Nine years of freemelt
Nine years ago, freemelt started. We had the idea to make the best research and development oriented electron beam powder bed fusion AM-system, and then see where time will take us. Close to fifty units of that system has been produced and time has taken us somewhere. Therefore, it is time to summarise the first three chapters of freemelt.
Chapter 1
I remember the bench I sat on when I first heard about freemelt and got the question if I were interested. I remember the sofa I sat in when I told my girlfriend (now wife) about it and asked her opinion. I remember the chair I sat in when the authorities explained that I have been sued, suspected to have stolen company secrets. I do not fully remember the armchair I sat in when I read the e-mail that the legal battle would end, but it was a comfortable chair in some friend’s apartment, and it was during a Canadian Halloween party.
Nine years ago we started out with large sheets of paper on a table, sitting around with a pencil each, drafting and discussing ideas. Sketching, iterating, laughing and arguing, a few days later, we started receiving laptops. To be on the safe side if anything were to happen, we designed the system around publicly known solutions, things that has been around for decades. I based the design of our deflection amplifiers around an old lapsed patent for an MRI system, and the design of the coils that control the beam lends a lot of ideas from beam lines like CERN.
The legal debacle came upon us, it cost a lot of time, money and energy but in the end we were able to prove that we have not stolen the design of our system. During the debacle, we also proved to our investors that we as a team were committed (potentially crazy) and strongly believed in freemelt. The involuntary pause in development let some ideas to slowly grow, and in the end the system got better in some areas when we restarted development.
Chapter 2
After a first chapter where we had sold three systems and a slowly growing team, things started to feel like a real company. We had attracted new and larger investors, and the future felt bright. This is when we lost Patrik, a person without whom freemelt would never have started. Now he was gone (though his picture still hangs at freemelt) and for a long time I had a packet of a spice mix pinned to the kitchen fan with a magnet. The name sounded like a weird translation from German, a perfect thing to discuss with Patrik, but I never got around to do it.

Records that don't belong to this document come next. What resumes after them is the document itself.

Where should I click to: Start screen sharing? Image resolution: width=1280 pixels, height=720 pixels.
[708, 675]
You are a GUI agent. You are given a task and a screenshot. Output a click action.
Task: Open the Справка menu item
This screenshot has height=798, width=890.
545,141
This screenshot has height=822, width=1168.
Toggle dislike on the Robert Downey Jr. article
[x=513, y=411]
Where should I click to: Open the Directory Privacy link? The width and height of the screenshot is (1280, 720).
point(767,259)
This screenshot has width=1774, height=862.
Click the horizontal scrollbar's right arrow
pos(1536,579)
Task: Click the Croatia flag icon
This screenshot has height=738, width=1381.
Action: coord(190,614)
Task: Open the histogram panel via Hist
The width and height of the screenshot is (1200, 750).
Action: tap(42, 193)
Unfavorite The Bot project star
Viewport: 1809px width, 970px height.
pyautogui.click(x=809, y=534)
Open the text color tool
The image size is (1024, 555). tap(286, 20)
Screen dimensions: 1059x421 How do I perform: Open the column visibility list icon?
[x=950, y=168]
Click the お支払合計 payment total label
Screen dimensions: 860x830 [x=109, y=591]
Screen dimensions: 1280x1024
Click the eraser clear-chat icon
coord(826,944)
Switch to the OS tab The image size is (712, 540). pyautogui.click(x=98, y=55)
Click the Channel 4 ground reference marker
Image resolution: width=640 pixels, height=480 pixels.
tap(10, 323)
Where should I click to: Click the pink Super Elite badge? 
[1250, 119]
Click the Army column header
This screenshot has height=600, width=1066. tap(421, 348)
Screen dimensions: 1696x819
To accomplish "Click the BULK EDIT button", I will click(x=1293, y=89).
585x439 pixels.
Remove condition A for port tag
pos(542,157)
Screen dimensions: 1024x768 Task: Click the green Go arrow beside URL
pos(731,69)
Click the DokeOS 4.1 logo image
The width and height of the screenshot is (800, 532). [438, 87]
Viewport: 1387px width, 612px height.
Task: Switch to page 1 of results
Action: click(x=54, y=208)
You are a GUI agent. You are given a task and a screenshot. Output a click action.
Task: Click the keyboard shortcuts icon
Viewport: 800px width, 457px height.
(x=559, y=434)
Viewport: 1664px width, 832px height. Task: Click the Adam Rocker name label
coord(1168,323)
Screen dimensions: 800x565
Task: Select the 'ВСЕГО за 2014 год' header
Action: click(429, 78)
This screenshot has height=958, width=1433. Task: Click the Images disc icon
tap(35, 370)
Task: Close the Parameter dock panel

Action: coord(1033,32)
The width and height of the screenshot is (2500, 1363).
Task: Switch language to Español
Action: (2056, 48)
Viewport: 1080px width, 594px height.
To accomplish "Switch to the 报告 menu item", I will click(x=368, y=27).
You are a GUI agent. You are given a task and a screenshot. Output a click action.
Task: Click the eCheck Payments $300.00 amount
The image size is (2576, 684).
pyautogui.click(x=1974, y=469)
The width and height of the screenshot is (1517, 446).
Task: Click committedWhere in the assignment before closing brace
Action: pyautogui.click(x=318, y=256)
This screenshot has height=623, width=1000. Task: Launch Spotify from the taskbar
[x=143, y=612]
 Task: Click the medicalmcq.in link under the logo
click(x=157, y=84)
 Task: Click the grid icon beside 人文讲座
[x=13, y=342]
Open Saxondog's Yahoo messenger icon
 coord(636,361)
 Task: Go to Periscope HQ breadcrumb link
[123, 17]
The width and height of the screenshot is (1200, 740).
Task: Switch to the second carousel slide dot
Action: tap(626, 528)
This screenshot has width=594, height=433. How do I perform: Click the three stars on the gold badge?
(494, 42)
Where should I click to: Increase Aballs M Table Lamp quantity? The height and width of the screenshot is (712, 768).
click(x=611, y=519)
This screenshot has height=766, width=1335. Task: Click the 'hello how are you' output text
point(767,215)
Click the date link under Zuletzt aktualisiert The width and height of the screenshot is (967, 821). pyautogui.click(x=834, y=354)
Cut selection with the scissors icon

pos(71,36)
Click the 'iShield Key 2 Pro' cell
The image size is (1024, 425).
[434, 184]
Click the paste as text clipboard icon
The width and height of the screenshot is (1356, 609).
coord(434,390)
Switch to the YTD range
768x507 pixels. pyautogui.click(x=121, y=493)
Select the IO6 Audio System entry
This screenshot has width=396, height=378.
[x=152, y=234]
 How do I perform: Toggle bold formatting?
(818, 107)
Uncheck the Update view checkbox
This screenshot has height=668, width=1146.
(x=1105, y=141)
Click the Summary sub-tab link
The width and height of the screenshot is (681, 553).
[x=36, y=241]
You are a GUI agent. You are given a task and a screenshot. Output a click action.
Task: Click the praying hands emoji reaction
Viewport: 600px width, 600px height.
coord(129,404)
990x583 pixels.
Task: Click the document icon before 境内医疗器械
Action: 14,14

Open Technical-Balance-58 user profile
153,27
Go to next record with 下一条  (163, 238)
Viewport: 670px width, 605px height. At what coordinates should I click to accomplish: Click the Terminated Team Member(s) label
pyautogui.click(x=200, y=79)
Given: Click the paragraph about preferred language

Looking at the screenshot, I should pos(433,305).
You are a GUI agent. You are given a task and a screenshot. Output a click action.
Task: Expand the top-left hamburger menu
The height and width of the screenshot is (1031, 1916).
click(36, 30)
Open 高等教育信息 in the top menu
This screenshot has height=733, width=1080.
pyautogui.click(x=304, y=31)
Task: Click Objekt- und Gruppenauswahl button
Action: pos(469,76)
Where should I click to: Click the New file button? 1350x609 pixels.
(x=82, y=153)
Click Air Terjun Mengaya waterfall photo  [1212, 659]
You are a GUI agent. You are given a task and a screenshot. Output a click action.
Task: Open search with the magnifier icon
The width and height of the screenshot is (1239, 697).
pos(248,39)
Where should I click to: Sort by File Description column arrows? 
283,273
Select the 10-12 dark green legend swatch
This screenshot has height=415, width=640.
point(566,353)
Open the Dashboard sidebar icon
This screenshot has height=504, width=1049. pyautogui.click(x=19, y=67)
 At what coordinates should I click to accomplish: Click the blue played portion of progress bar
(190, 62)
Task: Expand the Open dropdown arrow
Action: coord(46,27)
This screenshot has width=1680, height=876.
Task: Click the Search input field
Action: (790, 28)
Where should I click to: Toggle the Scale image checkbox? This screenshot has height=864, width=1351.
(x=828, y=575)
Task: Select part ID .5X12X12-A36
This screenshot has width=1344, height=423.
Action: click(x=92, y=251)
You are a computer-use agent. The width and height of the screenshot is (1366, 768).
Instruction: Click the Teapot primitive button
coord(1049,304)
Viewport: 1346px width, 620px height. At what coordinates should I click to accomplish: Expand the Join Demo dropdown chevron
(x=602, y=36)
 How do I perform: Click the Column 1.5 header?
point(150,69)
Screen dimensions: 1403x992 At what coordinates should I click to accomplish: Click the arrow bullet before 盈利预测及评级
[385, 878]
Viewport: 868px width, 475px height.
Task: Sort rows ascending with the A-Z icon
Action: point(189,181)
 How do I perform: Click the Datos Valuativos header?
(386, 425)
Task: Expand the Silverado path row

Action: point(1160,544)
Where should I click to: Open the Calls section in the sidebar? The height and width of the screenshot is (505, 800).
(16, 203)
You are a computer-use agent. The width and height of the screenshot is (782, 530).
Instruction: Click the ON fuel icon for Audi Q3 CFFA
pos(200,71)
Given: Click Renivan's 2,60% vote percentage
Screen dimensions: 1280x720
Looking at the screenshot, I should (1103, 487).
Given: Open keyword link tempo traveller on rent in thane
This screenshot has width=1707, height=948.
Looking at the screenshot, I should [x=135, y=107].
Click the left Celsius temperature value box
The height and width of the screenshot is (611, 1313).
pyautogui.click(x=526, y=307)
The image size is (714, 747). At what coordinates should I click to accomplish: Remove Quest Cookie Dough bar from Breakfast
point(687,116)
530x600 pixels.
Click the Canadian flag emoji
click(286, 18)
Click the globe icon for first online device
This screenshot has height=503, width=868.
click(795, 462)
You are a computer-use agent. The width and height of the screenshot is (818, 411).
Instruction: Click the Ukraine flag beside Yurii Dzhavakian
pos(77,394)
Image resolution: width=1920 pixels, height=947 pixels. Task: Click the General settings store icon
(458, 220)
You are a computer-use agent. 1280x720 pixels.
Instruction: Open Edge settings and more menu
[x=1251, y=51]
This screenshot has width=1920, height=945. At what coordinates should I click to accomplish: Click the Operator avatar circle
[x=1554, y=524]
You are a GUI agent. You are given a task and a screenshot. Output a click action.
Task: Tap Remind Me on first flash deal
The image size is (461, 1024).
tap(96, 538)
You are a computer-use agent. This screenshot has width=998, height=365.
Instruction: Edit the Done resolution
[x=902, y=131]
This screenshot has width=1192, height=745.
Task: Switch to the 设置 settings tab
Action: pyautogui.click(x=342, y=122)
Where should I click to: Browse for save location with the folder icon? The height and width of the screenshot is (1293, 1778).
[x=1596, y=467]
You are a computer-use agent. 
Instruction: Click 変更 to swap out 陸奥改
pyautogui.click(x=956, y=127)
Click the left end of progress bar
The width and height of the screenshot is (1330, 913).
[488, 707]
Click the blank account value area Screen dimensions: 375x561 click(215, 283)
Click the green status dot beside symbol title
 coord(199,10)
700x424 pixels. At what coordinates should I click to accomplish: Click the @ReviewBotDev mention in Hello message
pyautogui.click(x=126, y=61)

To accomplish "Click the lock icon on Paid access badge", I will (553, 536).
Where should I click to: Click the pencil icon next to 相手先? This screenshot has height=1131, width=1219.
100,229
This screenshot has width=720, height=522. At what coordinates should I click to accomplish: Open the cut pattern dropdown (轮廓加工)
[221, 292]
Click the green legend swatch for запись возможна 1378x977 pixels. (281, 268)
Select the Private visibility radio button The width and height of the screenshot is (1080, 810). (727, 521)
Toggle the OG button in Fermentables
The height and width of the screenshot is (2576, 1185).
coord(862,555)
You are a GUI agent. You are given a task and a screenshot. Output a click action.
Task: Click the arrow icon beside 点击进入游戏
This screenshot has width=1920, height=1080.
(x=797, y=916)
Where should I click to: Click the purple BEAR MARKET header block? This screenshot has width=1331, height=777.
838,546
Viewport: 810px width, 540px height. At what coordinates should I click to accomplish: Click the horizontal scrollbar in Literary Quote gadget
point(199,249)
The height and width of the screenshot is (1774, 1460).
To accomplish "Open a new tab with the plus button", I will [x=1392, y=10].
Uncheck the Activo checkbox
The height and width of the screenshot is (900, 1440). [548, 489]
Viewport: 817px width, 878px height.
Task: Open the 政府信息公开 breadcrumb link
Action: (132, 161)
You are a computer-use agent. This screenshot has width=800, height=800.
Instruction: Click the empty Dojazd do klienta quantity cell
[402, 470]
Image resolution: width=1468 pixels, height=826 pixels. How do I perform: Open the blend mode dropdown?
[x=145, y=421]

We had experimented a bit with remote service, especially how to connect to the PLC remotely through the machine computer. As we had a really small service department at the time, we hoped to be able to use this to not have to travel as much. The timing could have been better, as Germany locked down due to covid, and we had a system going there. In the end, we and the customer managed to install the system and get it running with no one from freemelt on site.
With covid waned into the background and the market as markets can be when they see the light at the end of the tunnel, freemelt was ready for something bigger. With a proven core technology and a team that had grown and got up to speed, and something that might look like the start of a sales trajectory. The freemelt stock went public, we rang the bell at Nasdaq and started to develop AM systems for mass production.
Chapter 3
With each chapter and year, freemelt has grown, but has never transformed like during the last years. Freemelt is going through adolescence and as for any parent or founder this can be turbulent but necessary times. By the end of the next chapter, I believe that freemelt will be a proper adult. A company that contributes to society and that stand on its own legs.
At first glance, it can sound like an easy task, take a core technology and package it to produce parts instead of research. It is, and it is not, and the largest change is in spirit and mindset of organisation. The technology side is more or less extrapolation. Now there are several eMELT systems delivered, to places I never thought to see one of our systems nine years ago.
Now as the number of people that has made a substantial contribution to freemelt far outnumbers the small team of founders, change is everywhere. The ever-changing and ever-growing organisation can become tough to keep up with for a person that handles changes slowly. But change is beautiful, and freemelt has changed into something that is more than I ever imagined when we started this.
In the middle of all this change are the electrons, these lovely little particles are the core of our technology, and they are constant (but can be quite quick). With all the surrounding change it is easy to miss that this is still the same, the core of the new freemelt is the same as the core of the old freemelt, and the core is where I belong. Why did I ever let my self be stressed over change when the constant part is what I truly care about?